Für sowas gibts Phasenkoppler, damit kann man PowerLAN im ganzen Haus nutzen. Ich nutze selbst PowerLAN und finde es extrem praktisch. Die Geschwindigkeit ist Top, man kann von überall im Haus ins Netz und es sind keine Wände im weg, die die Funkwellen stören (bei WLAN). Einzig wenn Ich große Datenmengen downloade, spinnt meine Funkmaus ein wenig. Und wenn man es richtig macht, eignet es sich auch für große Netzwerke.


----------



## SchumiGSG9 (31. August 2009)

*AW: Gigabit-LAN über die Steckdose*

normales Kabelgebundenes-LAN  CAT-5e [wenn man die Kabel gleich beim Hausbau verlegt]mit WLAN für den Garten ist immer noch am besten ...


----------



## grubsnek (31. August 2009)

*AW: Gigabit-LAN über die Steckdose*



SchumiGSG9 schrieb:


> normales Kabelgebundenes-LAN  CAT-5e [wenn man die Kabel gleich beim Hausbau verlegt]mit WLAN für den Garten ist immer noch am besten ...

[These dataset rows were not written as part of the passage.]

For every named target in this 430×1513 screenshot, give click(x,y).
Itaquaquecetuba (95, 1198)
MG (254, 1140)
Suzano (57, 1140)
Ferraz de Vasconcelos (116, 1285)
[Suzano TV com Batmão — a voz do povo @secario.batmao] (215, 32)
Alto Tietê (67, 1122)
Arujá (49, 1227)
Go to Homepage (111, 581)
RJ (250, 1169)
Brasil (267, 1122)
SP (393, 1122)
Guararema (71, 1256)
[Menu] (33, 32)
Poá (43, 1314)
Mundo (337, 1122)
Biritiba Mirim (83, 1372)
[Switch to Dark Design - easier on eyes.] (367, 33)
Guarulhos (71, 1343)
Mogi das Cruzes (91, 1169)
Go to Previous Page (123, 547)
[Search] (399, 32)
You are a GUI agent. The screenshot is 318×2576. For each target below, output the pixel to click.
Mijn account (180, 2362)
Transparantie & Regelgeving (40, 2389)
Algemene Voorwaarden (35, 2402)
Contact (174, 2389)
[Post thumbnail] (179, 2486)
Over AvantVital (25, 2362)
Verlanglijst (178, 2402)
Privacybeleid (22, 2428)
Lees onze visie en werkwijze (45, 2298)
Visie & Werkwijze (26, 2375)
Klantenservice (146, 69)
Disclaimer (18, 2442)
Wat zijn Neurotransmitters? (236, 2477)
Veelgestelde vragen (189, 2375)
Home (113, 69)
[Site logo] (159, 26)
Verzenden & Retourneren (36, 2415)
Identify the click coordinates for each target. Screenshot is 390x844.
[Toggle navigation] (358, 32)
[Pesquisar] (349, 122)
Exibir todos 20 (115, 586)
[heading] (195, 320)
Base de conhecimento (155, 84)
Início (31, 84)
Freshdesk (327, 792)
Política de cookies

Ja klar ist ein normales Kabel am besten und am billigsten aber ich denke PowerLan spricht diejenigen an, die eben keine Lankabel einfach mal so im Haus verlegen können. 
Früher hab ich Wlan benutzt und da hatte ich oftmals Verbindungsabbrüche. Für mich ist PowerLan ein Segen.


----------



## riedochs (1. September 2009)

*AW: Gigabit-LAN über die Steckdose*



SchumiGSG9 schrieb:


> normales Kabelgebundenes-LAN  CAT-5e [wenn man die Kabel gleich beim Hausbau verlegt]mit WLAN für den Garten ist immer noch am besten ...



In der Theorie ja, aber hier im Haus kannst du Wlan fast knicken. Ich habe mit Powerlan sehr gute Erfahrung gemacht.


----------



## SchumiGSG9 (2. September 2009)

*AW: Gigabit-LAN über die Steckdose*



riedochs schrieb:


> In der Theorie ja, aber hier im Haus kannst du Wlan fast knicken. Ich habe mit Powerlan sehr gute Erfahrung gemacht.

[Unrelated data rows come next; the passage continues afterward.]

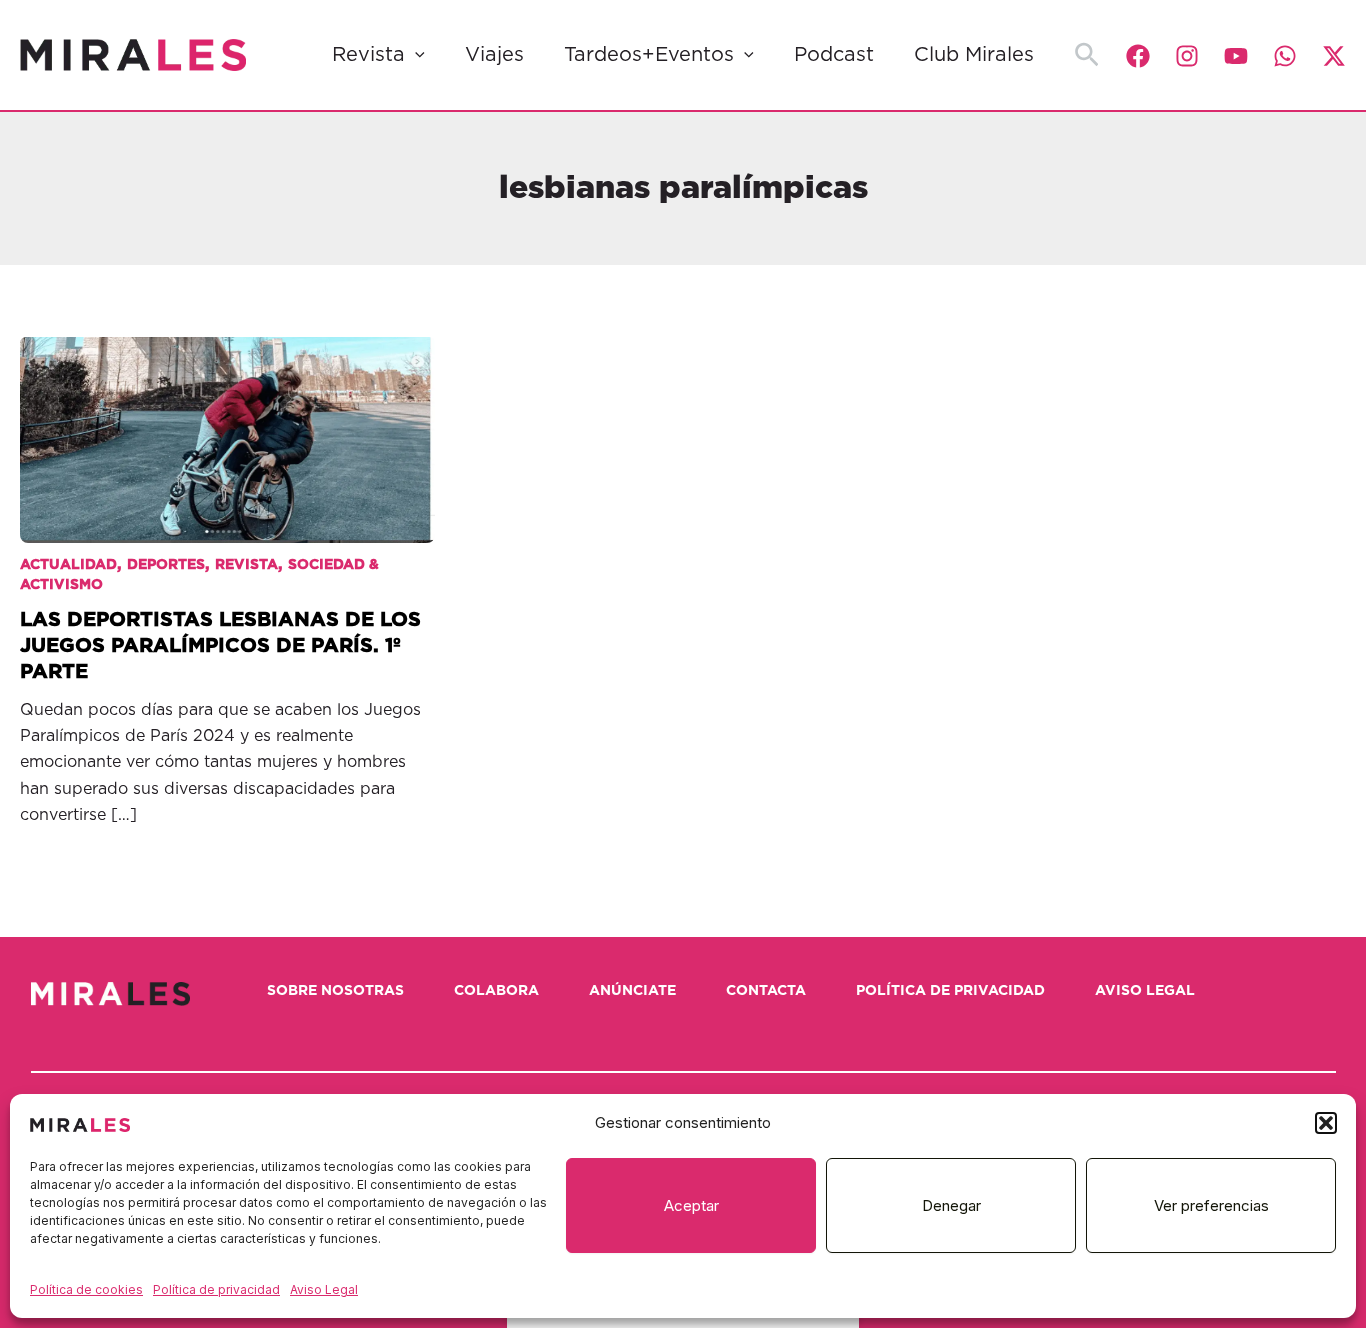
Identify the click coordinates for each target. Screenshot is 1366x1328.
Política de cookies (86, 1289)
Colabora (496, 991)
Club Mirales (974, 55)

dazu werde ich was sagen können wenn ich WLAN einschalte sobald ich mir ein Notebook gekauft habe und im Garten Serven will... zur Not Kabel ins Gartenhaus und von da dann mit WLAN oder Powerlan (Strom ist schon im Gartenhaus)


----------



## Marki99 (3. September 2009)

*AW: Gigabit-LAN über die Steckdose*

Kann auch nur positiv über D-Lan berichten:

Neubau: sehr dicke Wände mit Stahlträger drin

über 2 Stockwerke immer noch ca. 100Mbit mit Devolo und mit Allnet 85Mbit ( 200 Mbit D-Lan Geräte )
Muss aber jeder für sich selber testen, da in machen Steckdosen die Devolos besser sind und manchmal die von Allnet. Je nachdem wo man im Haus diese D-Lan Teile einsteckt.

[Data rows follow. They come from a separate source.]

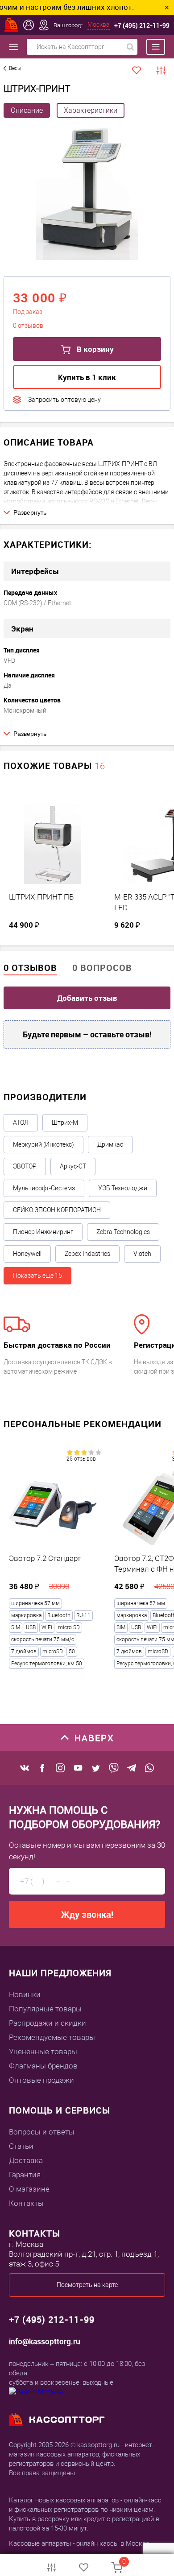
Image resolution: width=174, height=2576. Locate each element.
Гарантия (25, 2174)
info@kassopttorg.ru (44, 2341)
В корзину (94, 349)
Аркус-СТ (73, 1166)
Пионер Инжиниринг (43, 1231)
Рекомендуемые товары (52, 2037)
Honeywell (27, 1253)
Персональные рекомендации (83, 1424)
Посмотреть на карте (87, 2284)
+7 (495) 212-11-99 (142, 25)
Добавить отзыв (87, 998)
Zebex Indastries (87, 1253)
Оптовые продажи (41, 2080)
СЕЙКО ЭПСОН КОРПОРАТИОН (57, 1210)
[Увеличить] (87, 193)
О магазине (29, 2188)
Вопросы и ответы (42, 2131)
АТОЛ (21, 1122)
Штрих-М (65, 1122)
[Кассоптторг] (11, 25)
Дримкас (110, 1144)
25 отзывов (81, 1459)
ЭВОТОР (25, 1166)
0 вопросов (102, 968)
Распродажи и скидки (47, 2023)
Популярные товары (45, 2008)
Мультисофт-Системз (44, 1188)
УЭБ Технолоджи (122, 1188)
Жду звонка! (87, 1914)
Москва (98, 24)
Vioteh (142, 1253)
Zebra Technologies (123, 1231)
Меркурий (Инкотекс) (43, 1144)
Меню (151, 47)
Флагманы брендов (43, 2065)
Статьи (21, 2146)
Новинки (25, 1994)
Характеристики (90, 110)
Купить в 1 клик (87, 377)
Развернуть (29, 512)
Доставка (26, 2160)
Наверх (94, 1738)
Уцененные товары (43, 2051)
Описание (27, 110)
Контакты (26, 2203)
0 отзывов (30, 968)
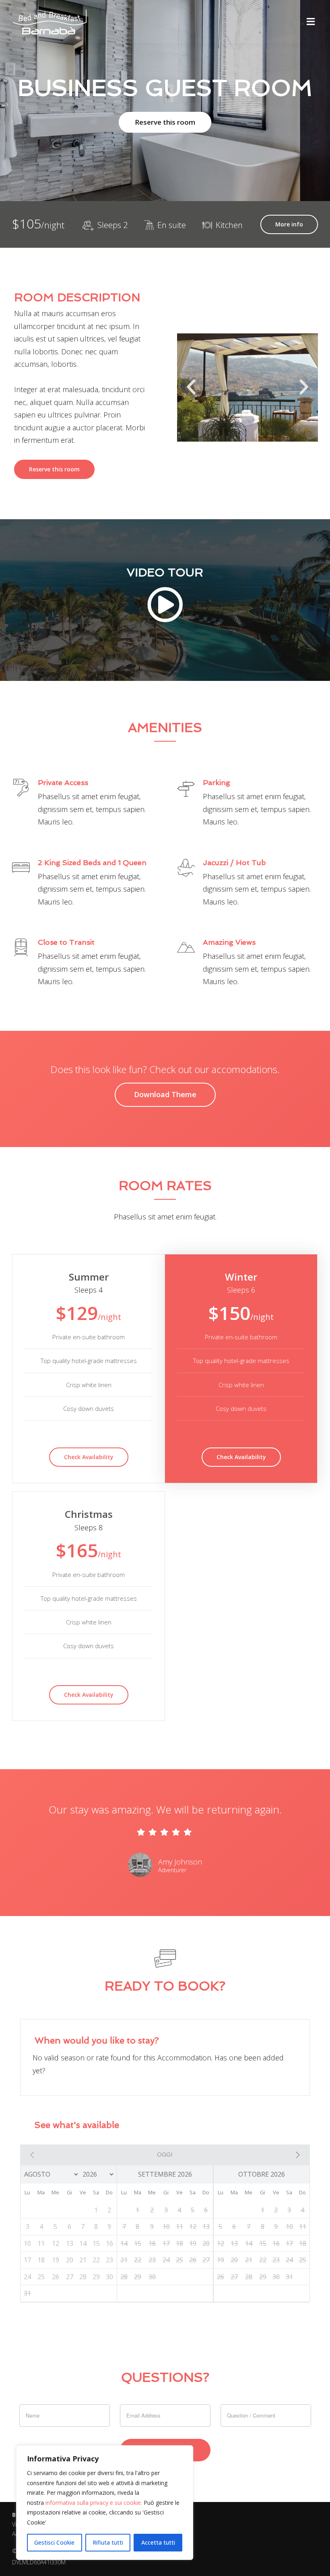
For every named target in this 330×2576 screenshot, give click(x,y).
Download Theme (165, 1094)
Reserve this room (165, 122)
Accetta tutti (158, 2542)
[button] (191, 387)
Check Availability (88, 1457)
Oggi (165, 2154)
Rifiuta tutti (108, 2542)
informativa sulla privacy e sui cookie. (93, 2502)
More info (289, 224)
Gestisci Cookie (54, 2542)
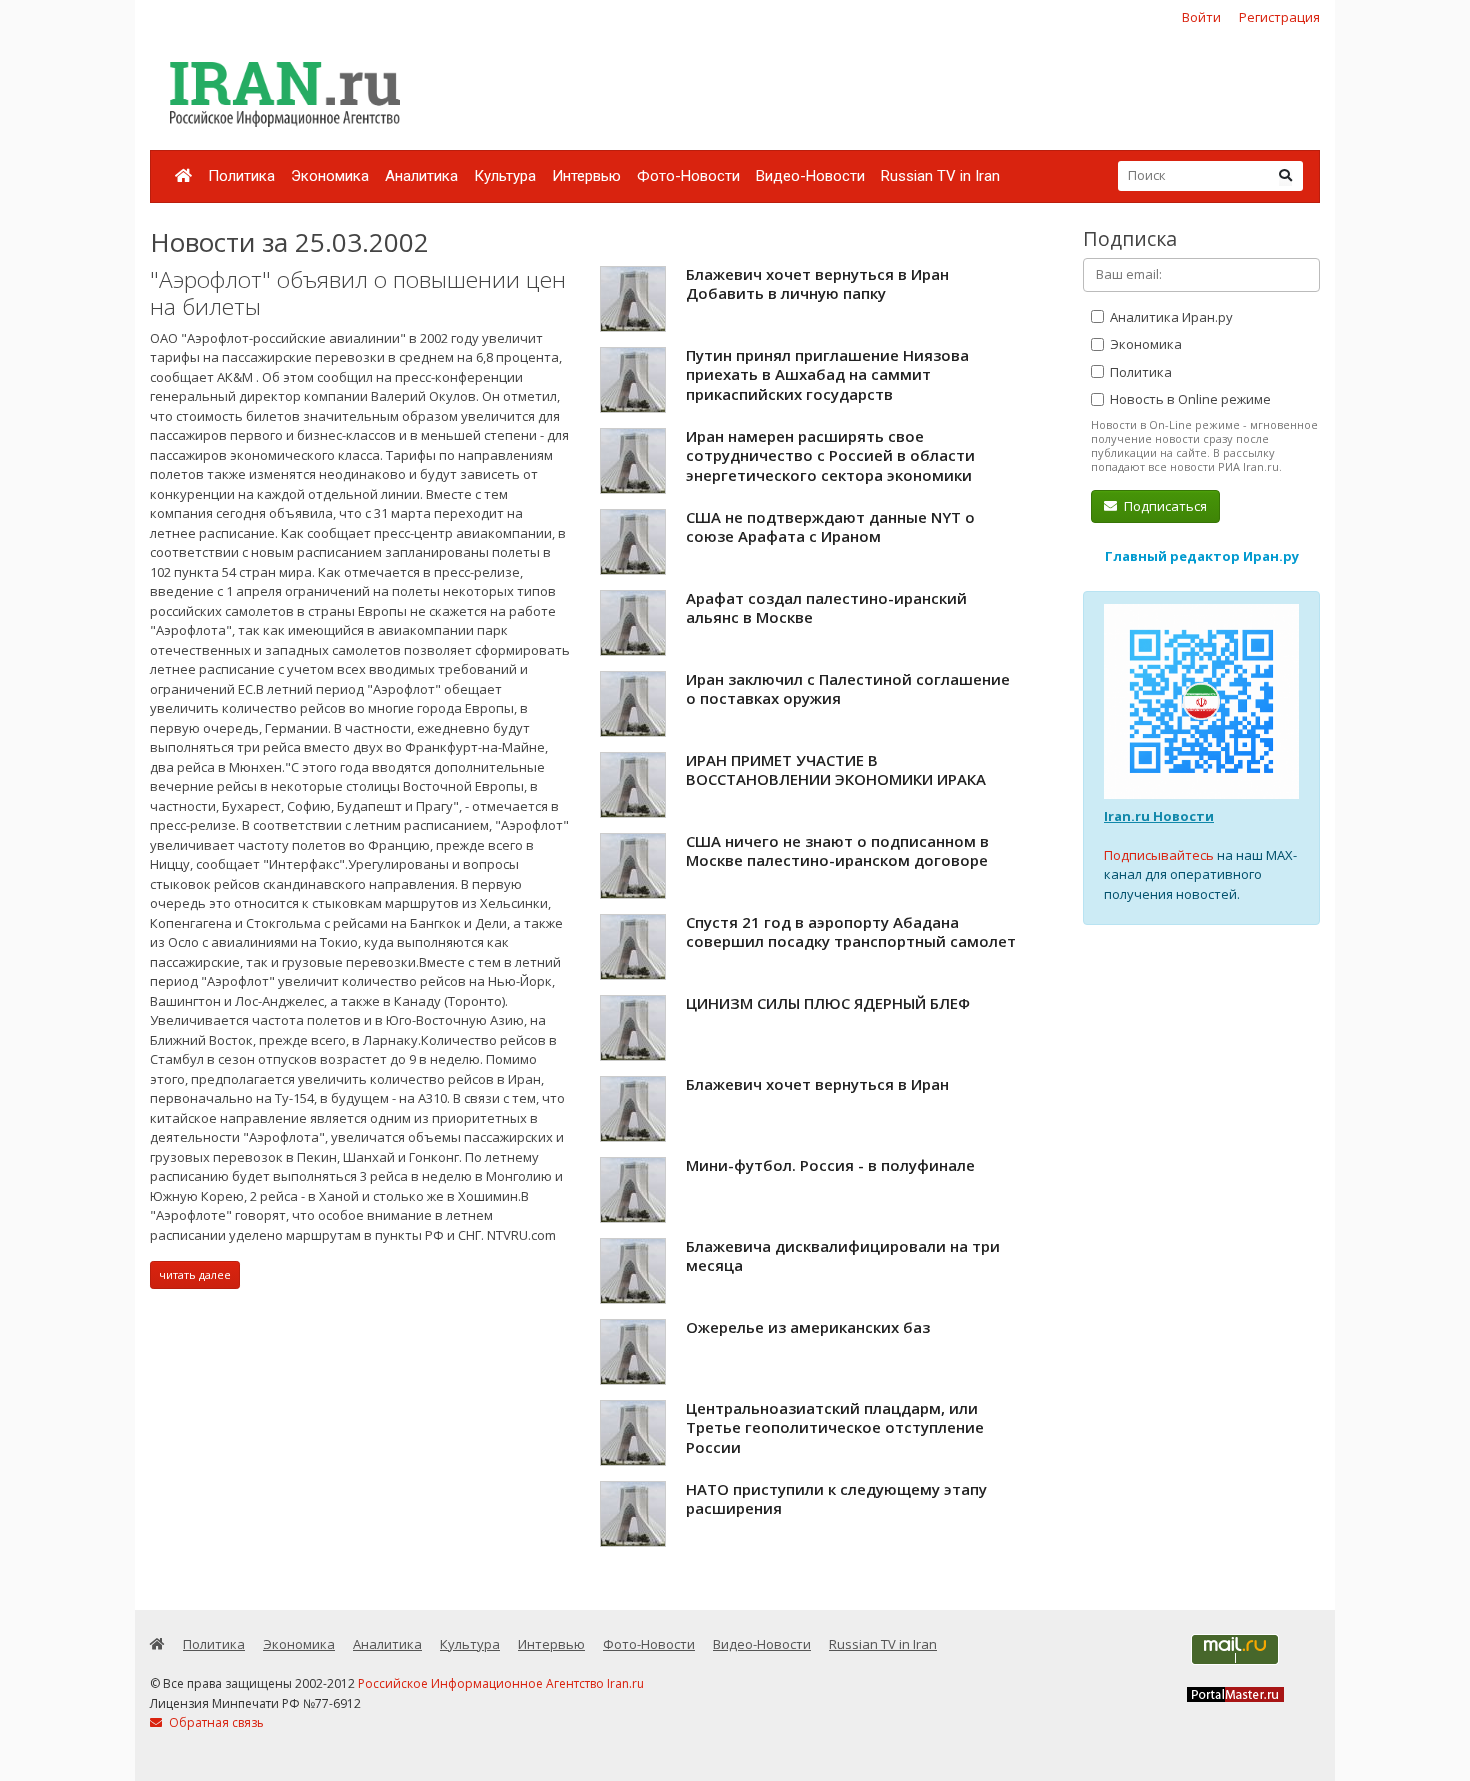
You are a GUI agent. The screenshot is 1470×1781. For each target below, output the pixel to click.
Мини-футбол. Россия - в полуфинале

Mit meinem Netgear Rangemax 824 + passendem Netgear W-Lan Stick ( 108Mbit fähig ) schaffe ich gerade mal 8Mbit, aber nur über 1 Stockwerk nicht über 2 wie mit den D-Lan Teilen


----------



## grubsnek (3. September 2009)

*AW: Gigabit-LAN über die Steckdose*

Bei Alternate gibts die Teile schon für 129€. Mal sehen was noch ein Einzelner kostet. Wir brauchen nämlich 3 Stück. 
Leider sind die Geräte noch nicht verfügbar. Alternate sagt, sie seien ab Septemer lieferbar.
ALTERNATE - HARDWARE - Netzwerk - PowerLAN - Belkin Gigabit Powerline HD-Starterkit

129€. Genau so viel habe ich damals für mein 85er Starter Kit hingelegt.


----------



## riedochs (6. September 2009)

*AW: Gigabit-LAN über die Steckdose*

Leider noch nicht lieferbar.


----------



## RobertR (6. September 2009)

*AW: Gigabit-LAN über die Steckdose*

Schade. aber die werd ich mir wohl bestellen.


----------



## grubsnek (20. September 2009)

*AW: Gigabit-LAN über die Steckdose*

Die Geräte sind jetzt lieferbar und teilweise schon im Preis gefallen.

Kann jemand über die Qualität berichten?


----------